======== EXCERPTED RECORDS
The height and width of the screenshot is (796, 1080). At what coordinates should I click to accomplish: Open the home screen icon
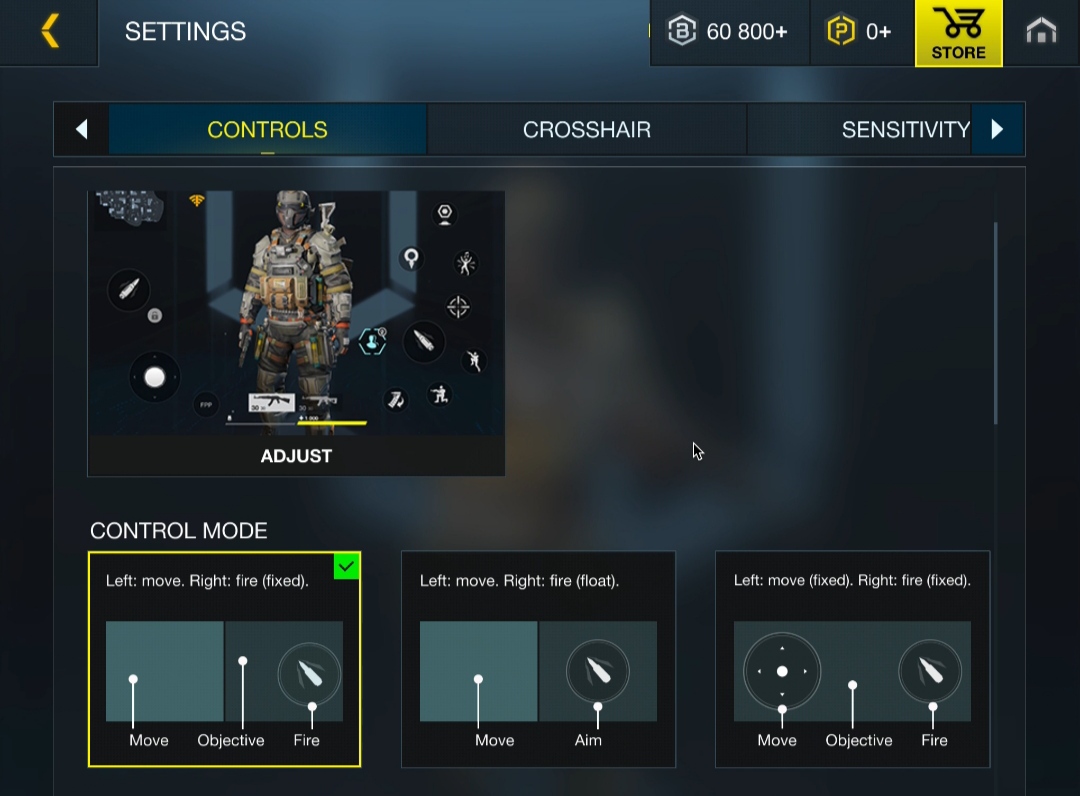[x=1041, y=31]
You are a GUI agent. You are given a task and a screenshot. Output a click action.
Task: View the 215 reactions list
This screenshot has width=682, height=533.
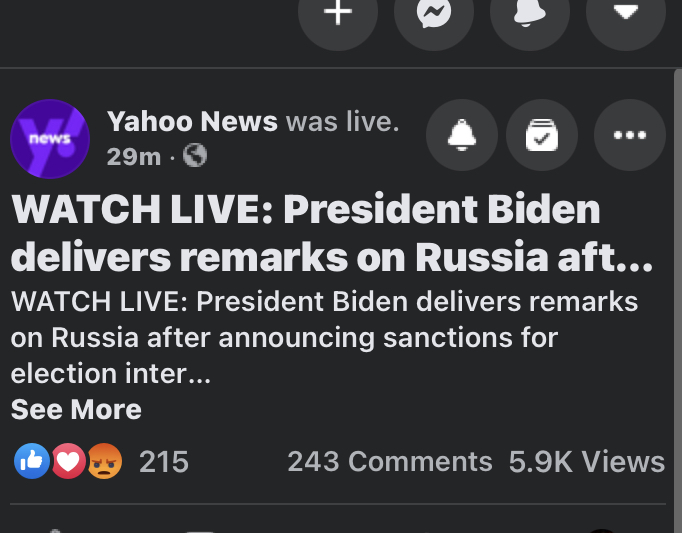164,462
================
● **WHAT THE TASK REQUIRES**
Output all of the data word for word, excluding any pictures.

● **TASK ANSWER**
The height and width of the screenshot is (796, 1080). At what coordinates should I click to accomplish: Open the home screen icon
[x=1041, y=31]
You are a GUI agent. You are given a task and a screenshot. Output a click action.
Task: View the 215 reactions list
This screenshot has width=682, height=533.
164,462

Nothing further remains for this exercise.